Dans le vaste sujet des enjeux et des difficultés de l’analyse climatique du point de vue de l’investisseur, les émissions scope 3 reviennent avec insistance comme un des principaux points bloquants : les données seraient incomplètes, manqueraient de fiabilité, et ne permettraient pas, en l’état, de définir des trajectoires de décarbonation et donc des objectifs d’investissement. De leur côté, les entreprises avancent les difficultés de calcul mais aussi le fait que ces émissions, par nature indirectes, ne seraient pas de leur ressort. A l’inverse, nombre d’experts voient dans les données scope 3 une sorte de « graal » qui permettrait de compléter enfin le cercle complexe de l’analyse climat.

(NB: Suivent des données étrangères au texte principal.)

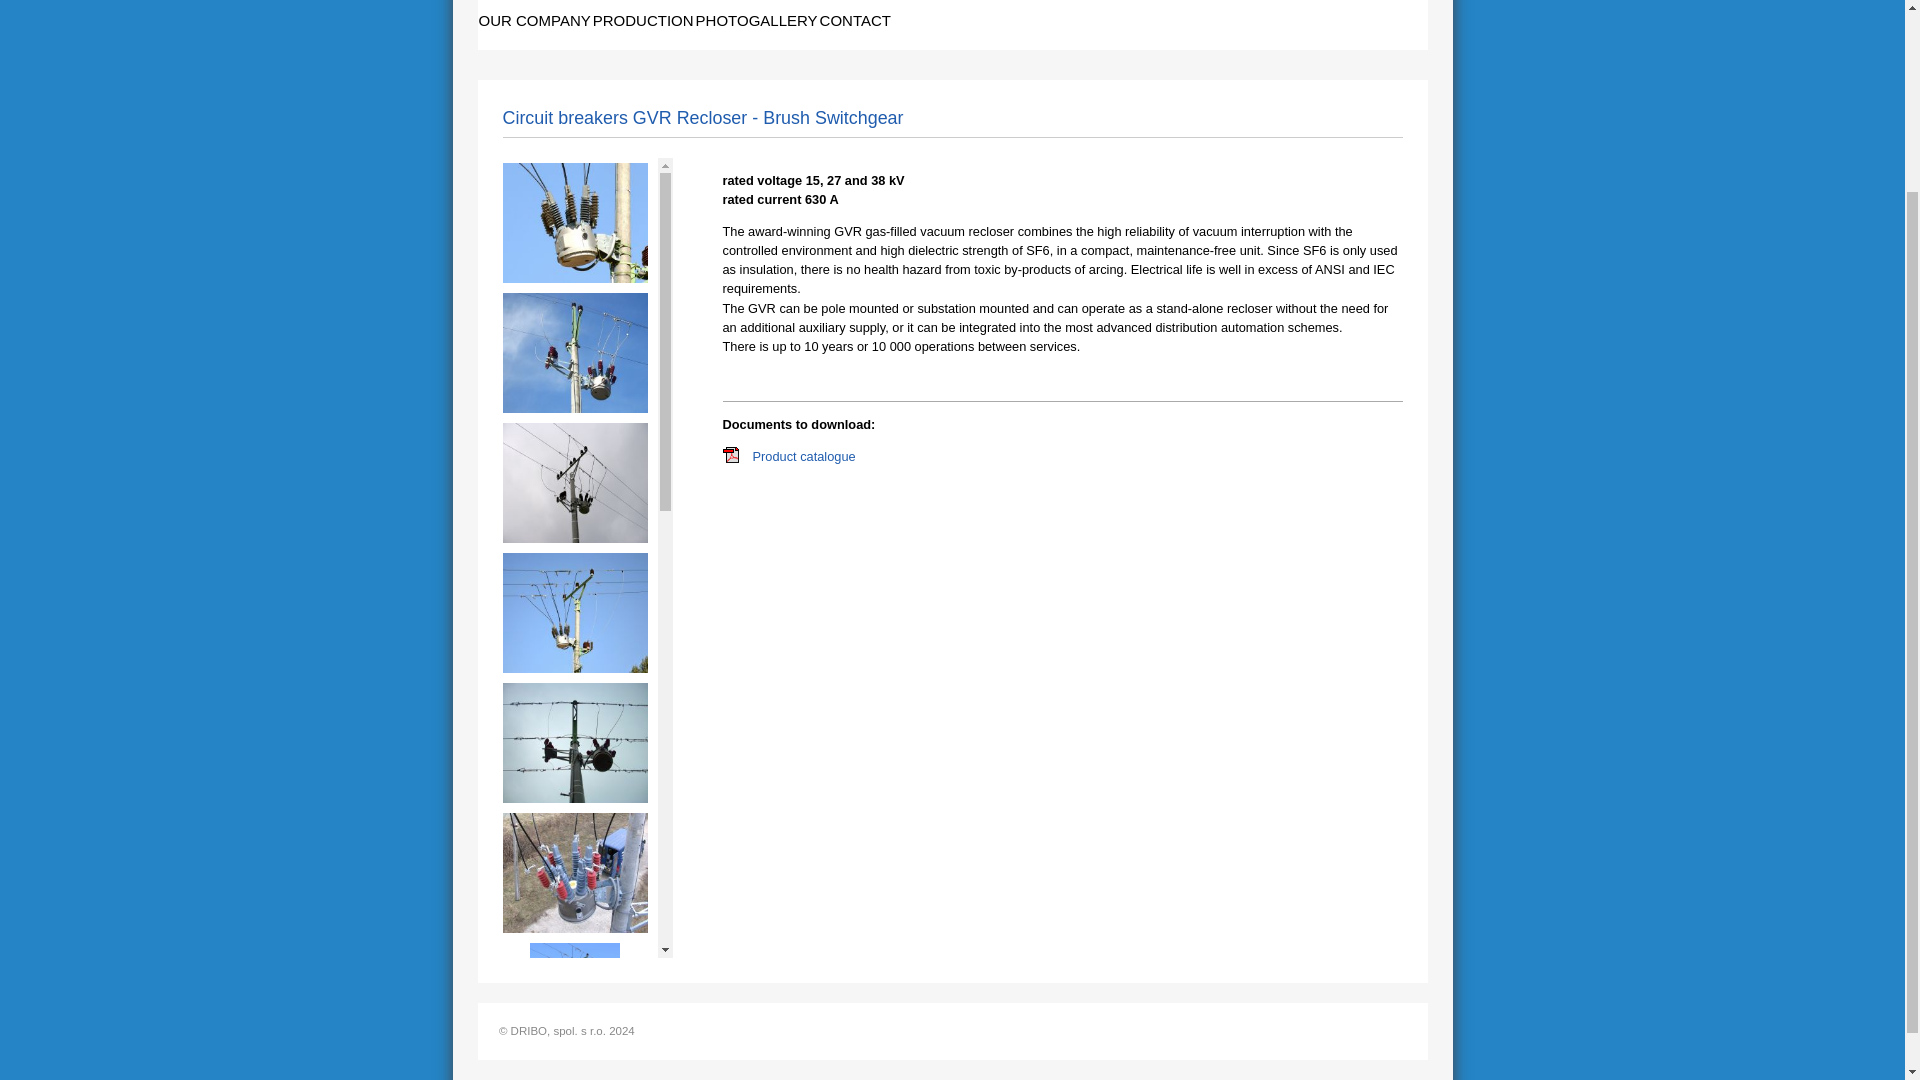  Describe the element at coordinates (574, 408) in the screenshot. I see `GVR Recloser - Brush Switchgear` at that location.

Que faut-il en penser ?
Chez Candriam, notre point de vue est clair : si les données carbone scope 3 sont des éléments indispensables à l’analyse climat et notamment à l’évaluation de l’alignement des entreprises avec les objectifs de l’Accord de Paris, il est nécessaire d’en connaître les limites, qu’elles soient contextuelles ou structurelles.
”La qualité et la fiabilité des émissions scope 3 sont centrales pour l’amélioration de l’analyse climat et l’intégration des considérations climatiques aux investissements
Les émissions scope 3 : éléments essentiels de l’analyse carbone d’une société
Les émissions scope 3 sont des émissions de gaz à effet de serre indirectes, qui se situent soit en amont (fournisseurs, etc) soit en aval (distribution, utilisation du produit, gestion de la fin de vie) des opérations d’une entreprise.

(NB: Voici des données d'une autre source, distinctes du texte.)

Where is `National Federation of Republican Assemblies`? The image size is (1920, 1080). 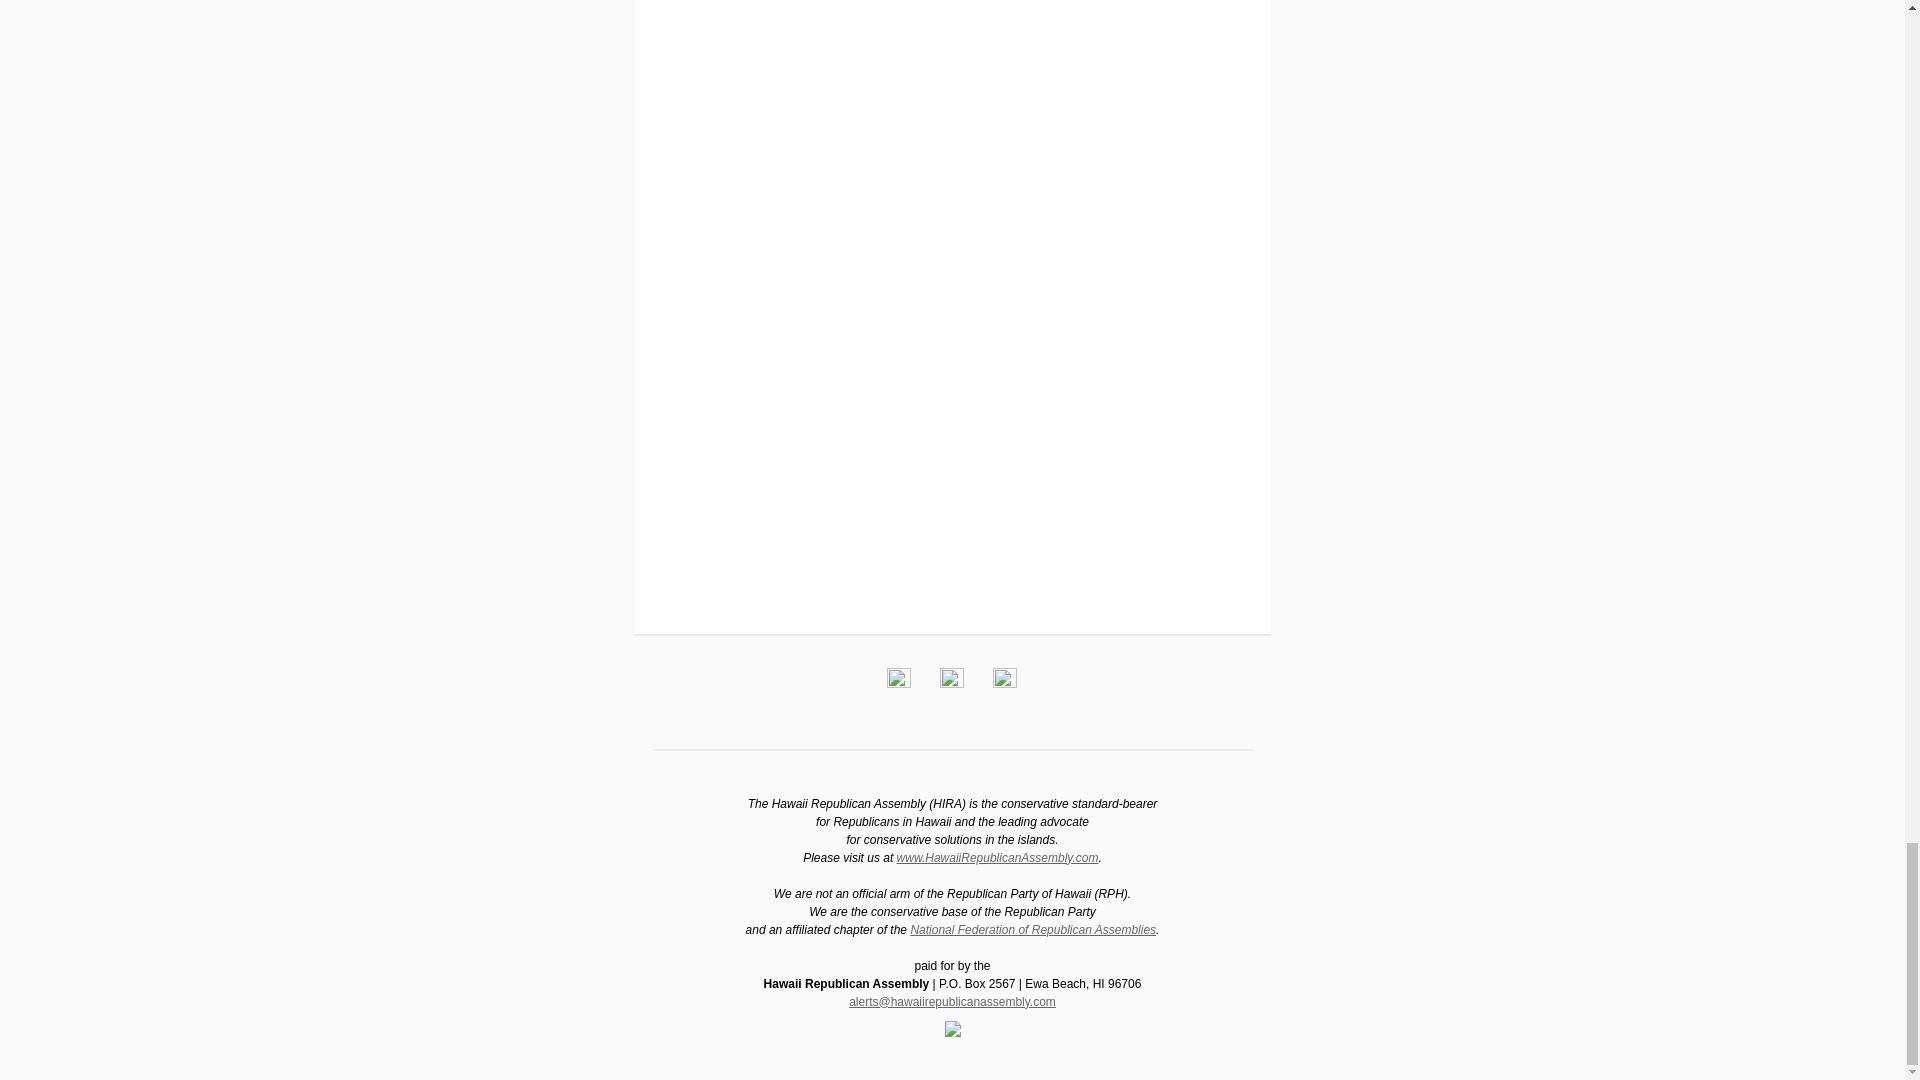 National Federation of Republican Assemblies is located at coordinates (1032, 930).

Source: Greenhouse Gas Protocol
Bien que ces émissions soient indirectes, il est important de les prendre en compte, car bien souvent les enjeux carbone ne sont pas liés à la production d’un produit lui-même, mais plutôt aux matières premières qui le composent, ou à son utilisation - éléments qui ne sont pas pris en compte dans les émissions scope 1&2 d’une entreprise. Il fait par exemple peu de sens d’analyser uniquement les émissions scope 1&2 d’une entreprise pétrolière, quand 90 % des émissions liées au pétrole se situent en aval des opérations, au moment de la combustion du pétrole dans les moteurs des clients. Se focaliser sur la décarbonation des scopes 1&2 uniquement reviendrait à ne s’intéresser qu’à la façon dont l’entreprise extrait du pétrole, et non au produit fini qui par nature est extrêmement carboné.
S’intéresser aux émissions scope 3, ce n’est en aucun cas chercher à allouer à chaque entreprise les émissions dont elle est « responsable » - exercice complexe et subjectif. Si les investisseurs s’intéressent aux émissions scope 3, c’est parce qu’elles sont essentielles à l’analyse des risques des entreprises, et de la résilience de leur business model sur le long terme. Les chaînes de valeur les plus carbonées sont celles qui vont devoir faire les efforts les plus importants, et cela aura des impacts sur l’ensemble des acteurs de cette chaîne de valeur. L’analyse des émissions scope 3 est indispensable pour comprendre le positionnement d’une entreprise sur les enjeux de la transition écologique, les transformations nécessaires à son adaptation à un monde bas-carbone, ainsi que les risques et opportunités associés - des éléments clés pour juger de la pertinence d’un investissement à long terme, notamment dans les secteurs les plus carbonés.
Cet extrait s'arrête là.